Tattoo has become increasingly popular and aesthetic procedures easily available in recent years. Recent surveys have shown an increase in tattoo rates, but these are different for each nation, affiliation and age: 24% within the US population aged 18 to 50 years old, 10% within the Australian population aged 14 years and over, 8.5% and 15% within the German population aged 14 to 93 and 14 to 44 years old, respectively, 16 to 23% and 9.6% of US and Italian college students, respectively, 27 to 57% of US military recruits and 4.5% and 6% of US and Italian adolescents, respectively.[5,7-10] With an increasing incidence of tattooing, especially in adolescents and young adults, the rate of tattoo-associated complication increases. In addition, it was known that the number and size of tattoo and the age of first tattoo placement were associated with the development of its complications.[10] Numerous tattoo-associated complications have been reported as follows: (1) inflammatory complications including lichenoid reaction, eczematoid, granuloma, vasculitis, urticarial, anaphylaxis, lupus and dermatofibroma; (2) infectious complications including impetigo, erysipelas, methicillin-resistant SA (MRSA), non-tuberculous mycobacteria, cutaneous tuberculosis, leprosy, syphilis, molluscum contagiosum, hepatitis B virus, hepatitis C virus, human immunodeficiency virus and bacterial endocarditis; (3) neoplastic complications including melanoma, keratoacanthoma, squamous cell carcinoma, basal cell carcinoma and leiomyosarcoma.[5] Among them, most complications are related to local and systemic infections. Three potential sources of these infectious complications after tattooing were reported: (1) the contaminated tattoo ink itself, especially by bacterial pathogens; (2) the penetration of residential bacteria following an insufficient sterilization of the skin during tattooing process; (3) superinfection of the injured tissue with tattoo during the healing stage after tattooing.[6] However, unlikely local infections such as impetigo, erysipelas and ecthyma, the incidence of severe systemic complications which may lead to death is relatively very low. When reviewing the medical literature on severe bacterial infections after tattooing, there are only 9 documented cases during 1993 to 2014: a case of TSS, 4 cases of necrotizing infections, a case of epidural abscess, 2 cases of bacterial endocarditis and a case of polymicrobial septicemia.[11-18]

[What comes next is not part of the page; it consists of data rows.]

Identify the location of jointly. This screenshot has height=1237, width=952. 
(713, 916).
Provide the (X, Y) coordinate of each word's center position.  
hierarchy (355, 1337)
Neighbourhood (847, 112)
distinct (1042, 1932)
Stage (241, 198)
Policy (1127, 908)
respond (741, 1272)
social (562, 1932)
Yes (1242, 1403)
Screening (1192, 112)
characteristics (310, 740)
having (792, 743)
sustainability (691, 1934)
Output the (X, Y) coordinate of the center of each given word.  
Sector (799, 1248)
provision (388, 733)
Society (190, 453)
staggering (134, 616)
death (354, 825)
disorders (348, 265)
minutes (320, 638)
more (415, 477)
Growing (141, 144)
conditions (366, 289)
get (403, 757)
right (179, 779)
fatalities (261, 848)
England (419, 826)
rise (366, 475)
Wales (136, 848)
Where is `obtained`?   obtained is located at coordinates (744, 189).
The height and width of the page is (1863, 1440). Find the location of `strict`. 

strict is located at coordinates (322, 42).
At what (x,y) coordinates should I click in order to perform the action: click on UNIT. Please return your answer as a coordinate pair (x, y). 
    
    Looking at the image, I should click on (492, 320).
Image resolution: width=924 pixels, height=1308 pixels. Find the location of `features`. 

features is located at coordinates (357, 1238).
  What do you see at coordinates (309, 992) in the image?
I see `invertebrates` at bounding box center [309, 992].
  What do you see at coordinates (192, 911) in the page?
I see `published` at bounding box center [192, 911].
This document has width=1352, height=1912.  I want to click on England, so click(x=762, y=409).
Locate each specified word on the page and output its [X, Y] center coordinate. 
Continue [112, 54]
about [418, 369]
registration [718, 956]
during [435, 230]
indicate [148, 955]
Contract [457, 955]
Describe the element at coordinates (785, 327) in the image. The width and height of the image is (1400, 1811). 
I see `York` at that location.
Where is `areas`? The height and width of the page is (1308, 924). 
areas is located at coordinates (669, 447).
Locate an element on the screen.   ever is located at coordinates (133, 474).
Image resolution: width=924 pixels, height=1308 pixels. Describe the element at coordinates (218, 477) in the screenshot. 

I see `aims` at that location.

TSS which was first described in 1978 is an acute, toxin-mediated illness leading to multi-organ failure with serious mortality. Although superantigens produced by strains of SA including toxic shock syndrome toxin-1 (TSST-1) and enterotoxins A-E are known as causes of TSS, most cases of it were caused by TSST-1.[1-3] TSST-1 which suppresses neutrophil chemotaxis leads to induce T-suppressor function and simultaneously stimulates the release of several cytokines that is responsible for the signs and symptoms of the syndrome.[5] The 2011 Center for Disease Control and Prevention (CDC) diagnostic criteria for TSS are presented in Table 1. Among clinical manifestation of TSS, the typical signs and symptoms are a high fever over 38.9°C, headache, vomiting, diarrhea, myalgias, and a diffuse macular rash characterized as sunburn. Our case undoubtedly meets the ‘confirmed’ criteria for TSS within the CDC guidelines: fever, rash, desquamation, hypotension, diarrhea, myalgia, increase of creatinine and liver enzyme, thrombocytopenia, and alteration in consciousness without focal neurologic sign in the setting of negative blood culture.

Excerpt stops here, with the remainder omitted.